No Ocidente, estudos de populações igualmente isoladas resultaram na descoberta de muitas variantes genéticas causadoras de doenças. Isso levou a práticas de triagem que reduziram a incidência de males. Talvez os exemplos mais conhecidos sejam os testes que exibem pessoas de ascendência judaica Asquenazes para as variantes genéticas que causam a doença de Tay-Sachs.

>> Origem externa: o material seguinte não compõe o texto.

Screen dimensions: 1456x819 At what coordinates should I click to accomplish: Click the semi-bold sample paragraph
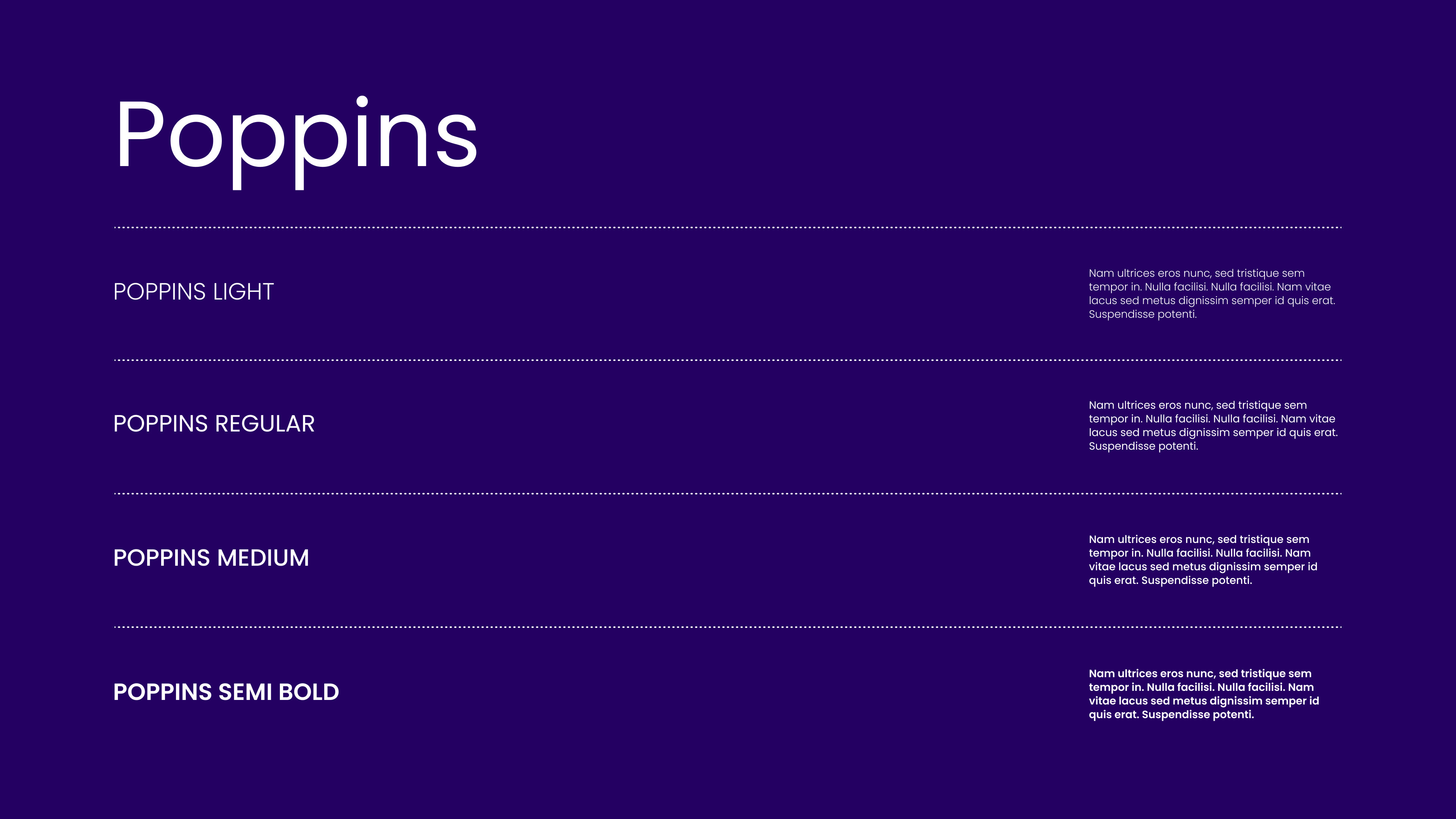point(1204,693)
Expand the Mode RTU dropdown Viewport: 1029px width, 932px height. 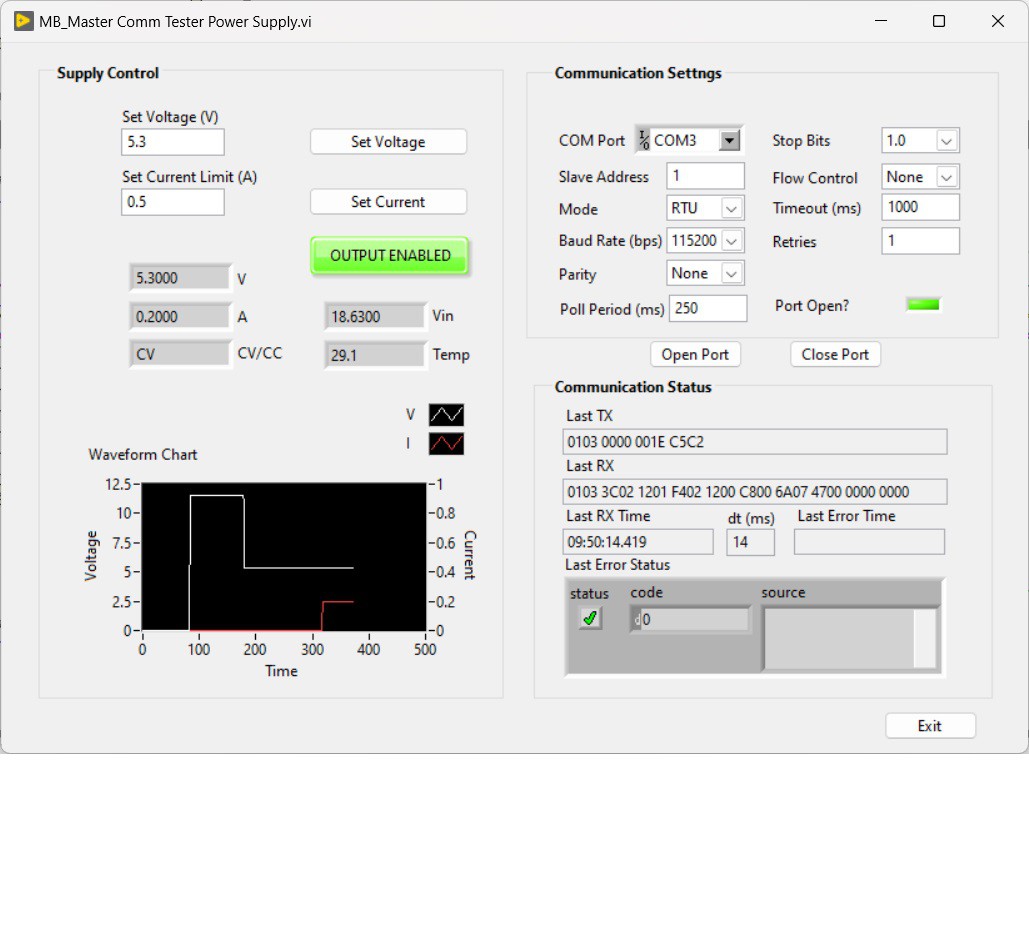732,209
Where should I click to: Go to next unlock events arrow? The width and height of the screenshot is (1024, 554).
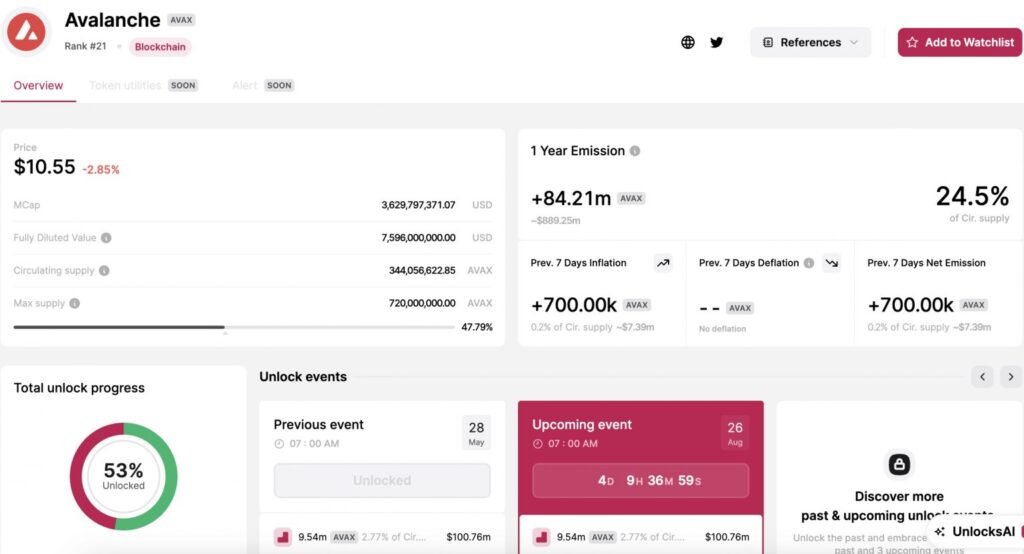pos(1010,377)
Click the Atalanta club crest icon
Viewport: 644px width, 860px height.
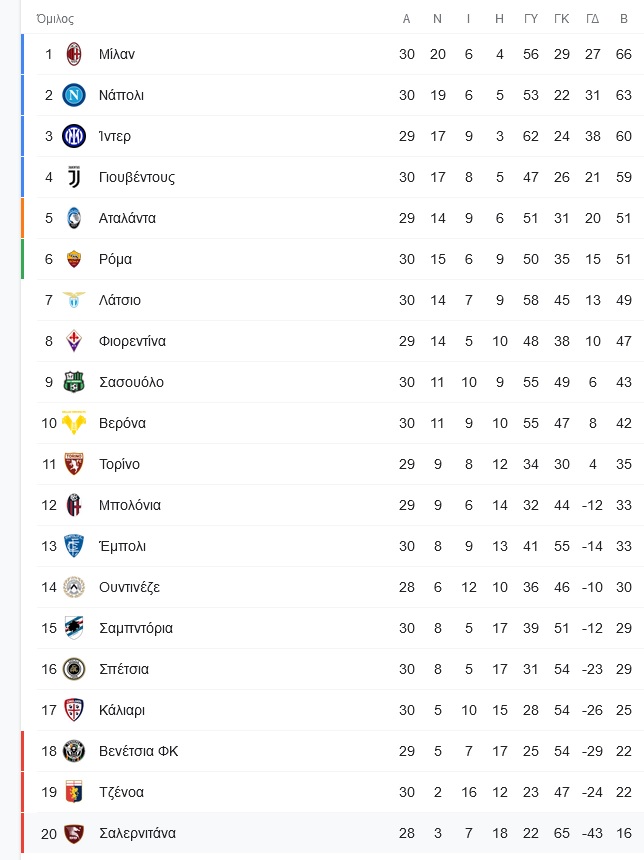coord(74,218)
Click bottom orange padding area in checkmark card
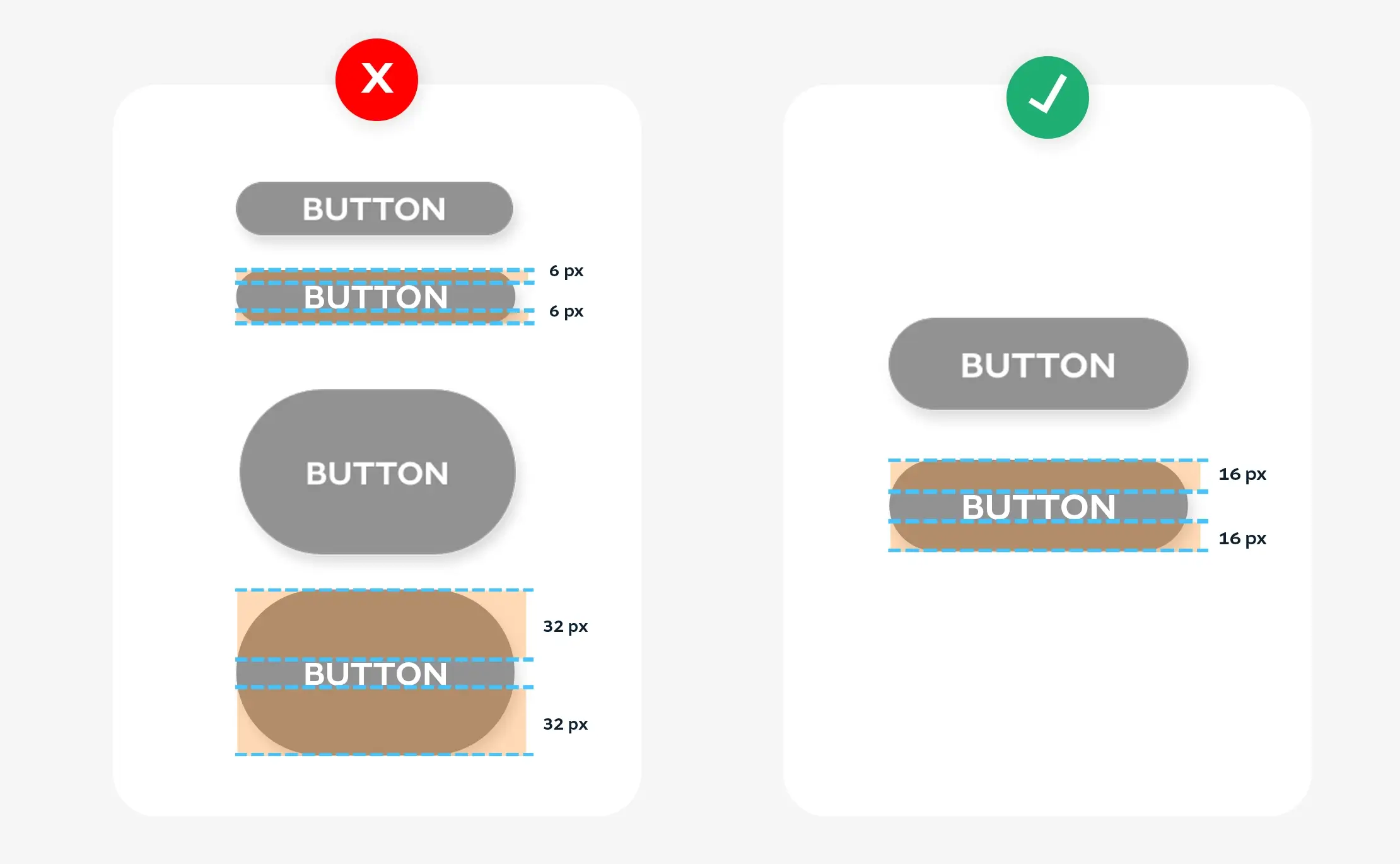 1045,536
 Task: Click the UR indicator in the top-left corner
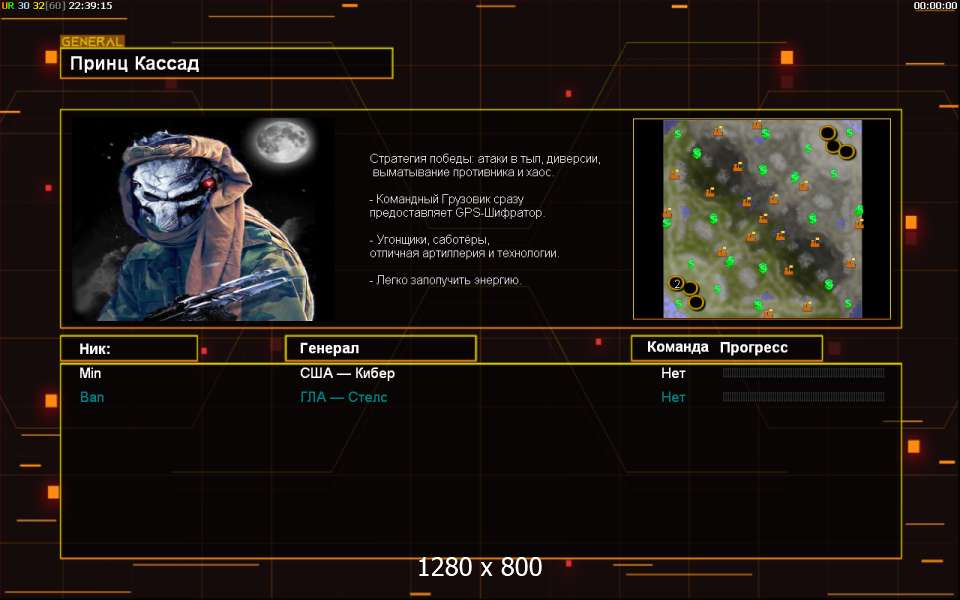pos(7,6)
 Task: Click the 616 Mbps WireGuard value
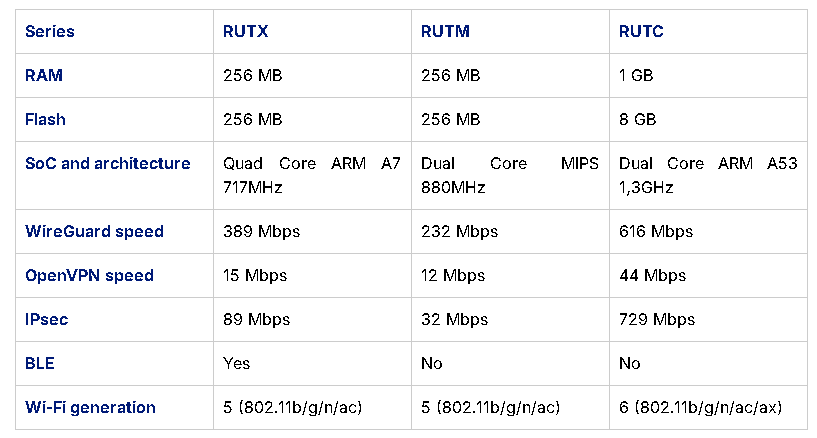point(656,231)
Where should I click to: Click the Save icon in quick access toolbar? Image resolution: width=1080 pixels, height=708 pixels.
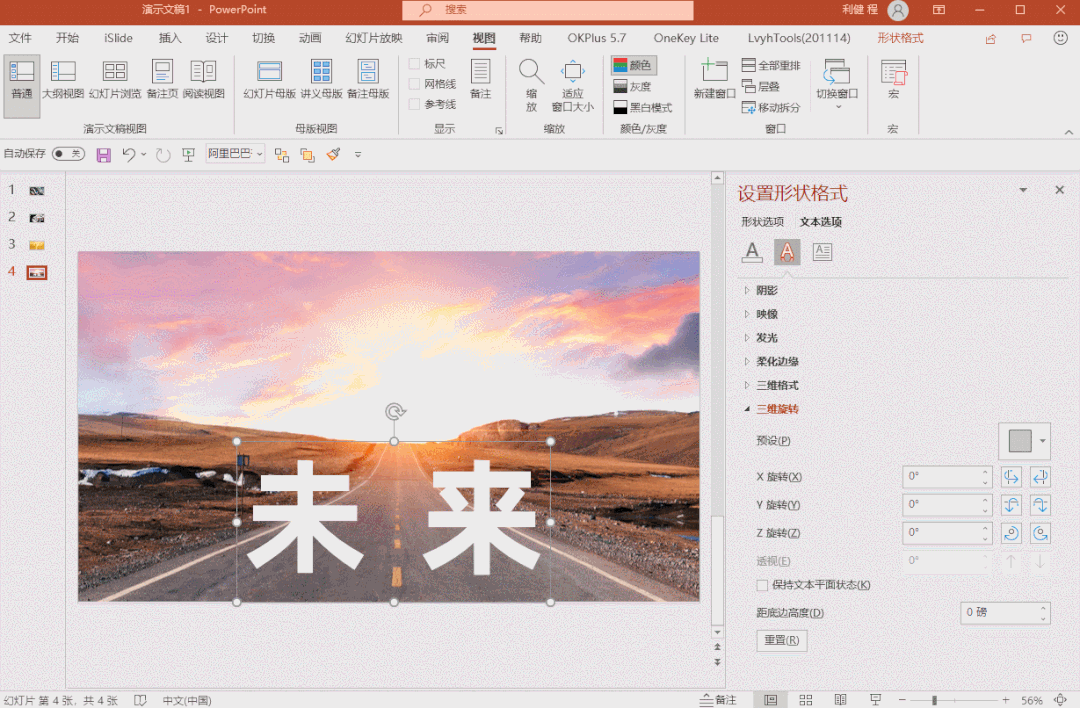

Estudos também levaram a insights biológicos que ajudaram no desenvolvimento de tratamentos de certas disfunções.

“No mundo ocidental, há grupos que historicamente tiveram pouca mistura com seus vizinhos – judeus asquenazes, por exemplo, bem como finlandeses,amish, franco-canadenses (Québec) e alguns outros grupos”, disse Reich, que também é um associado sênior do Broad Institute of Harvard and MIT. “Eles têm doenças ‘fundadoras’ específicas que são comuns para eles e têm sido intensamente estudadas, levando a inúmeras descobertas sobre a natureza delas”.

“Mas há apenas um punhado dessas populações no Ocidente”, acrescentou Reich. “A coisa maravilhosa sobre o sul da Ásia é que existem milhares de grupos como esse”.

Prevenção e tratamento

Quatorze dos grupos identificados no estudo são compostos por mais de um milhão de pessoas, de acordo com dados de recenseamento.

Consequentemente, as descobertas decorrentes da pesquisa de doenças raras nessas populações podem afetar grandes grupos de pessoas no sul da Ásia.

A revelação de variantes genéticas induzindo a doença pode levar a exames pré-natais para prevenir os males, por exemplo.

Os esforços para detectar o estado do transportador para as variantes reduziram a taxa de doenças recessivas raras para quase zero nas comunidades ocidentais “fundadoras”, que praticam o casamento arranjado, como os judeus asquenazes ultraortodoxos. Uma vez que o casamento organizado também é comum entre alguns grupos na Índia, essa intervenção pode ser igualmente eficaz.

Além disso, estudar essas variantes poderia ajudar a esclarecer os mecanismos que causam doenças, o que poderia levar a novos tratamentos para os afetados no sul da Ásia e além.